Please extract the lines of the entries starting at the line that has "Open the Jean 725 product thumbnail" and stopping after the line that has "Action: [32, 408]", then reproduce them verbatim.

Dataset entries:

::::

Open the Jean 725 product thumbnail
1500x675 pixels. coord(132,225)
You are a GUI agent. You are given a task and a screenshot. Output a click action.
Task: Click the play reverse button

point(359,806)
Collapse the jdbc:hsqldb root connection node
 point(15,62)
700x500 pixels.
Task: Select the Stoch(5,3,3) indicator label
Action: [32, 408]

::::

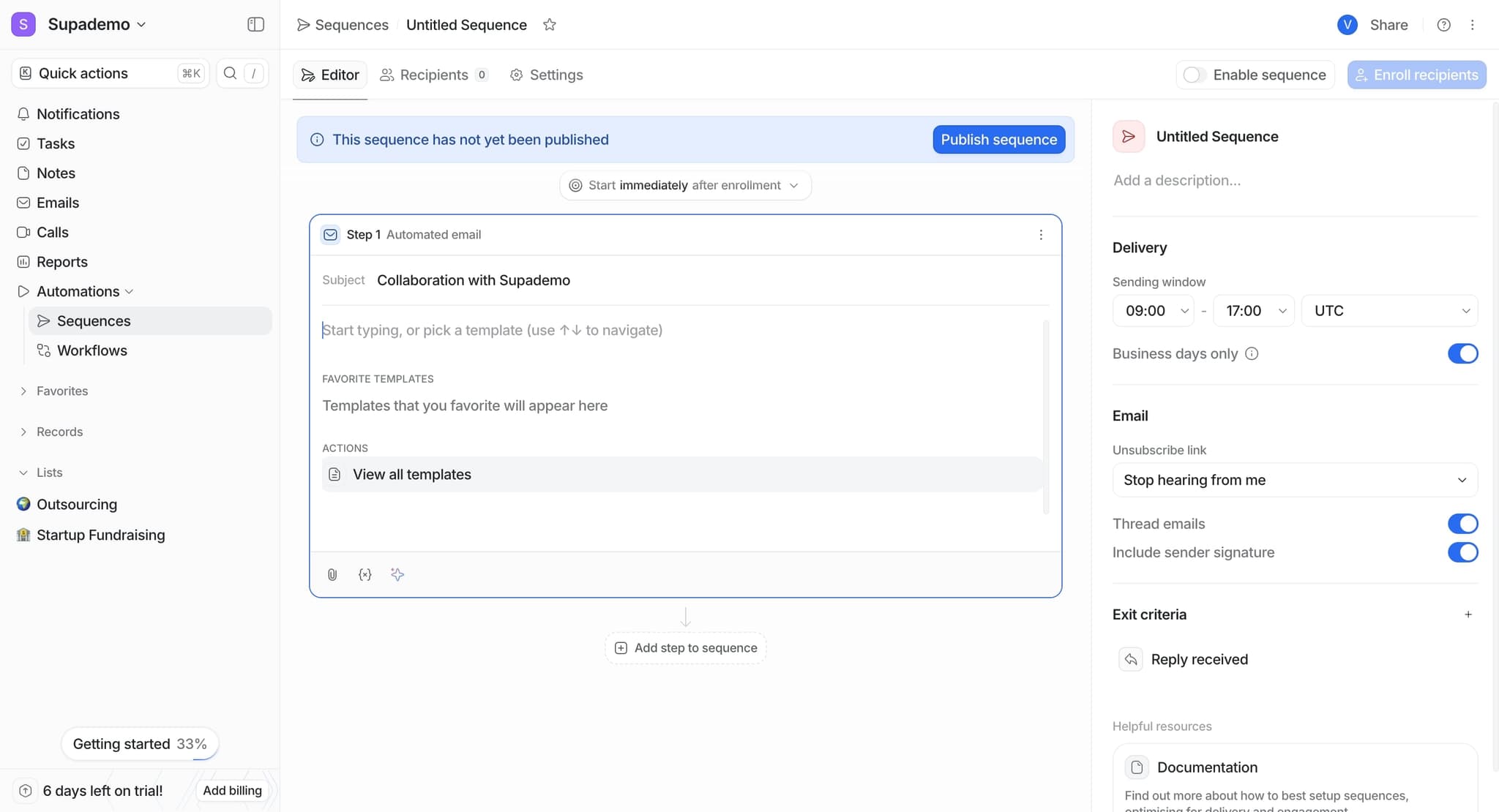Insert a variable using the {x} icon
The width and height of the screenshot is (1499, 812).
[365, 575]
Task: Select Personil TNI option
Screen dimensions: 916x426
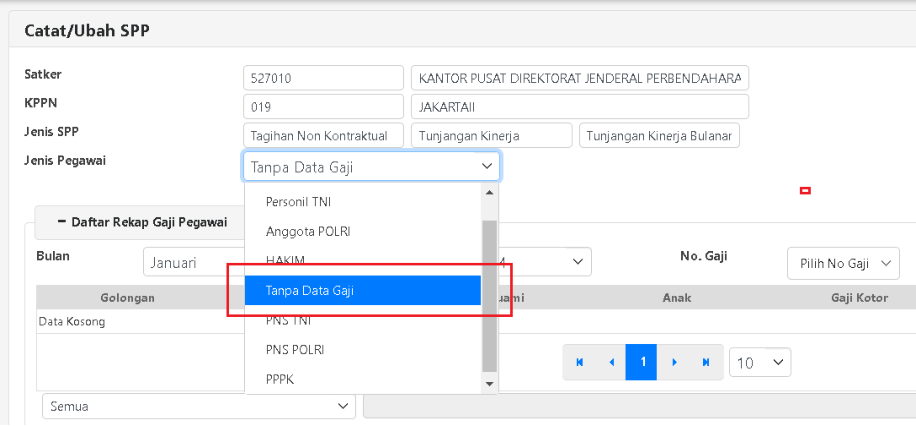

::::

Solution to this exercise:
Open the Jean 725 product thumbnail
1500x675 pixels. coord(132,225)
You are a GUI agent. You are given a task and a screenshot. Output a click action.
Task: Click the play reverse button

point(359,806)
Collapse the jdbc:hsqldb root connection node
 point(15,62)
700x500 pixels.
Task: Select the Stoch(5,3,3) indicator label
Action: [32, 408]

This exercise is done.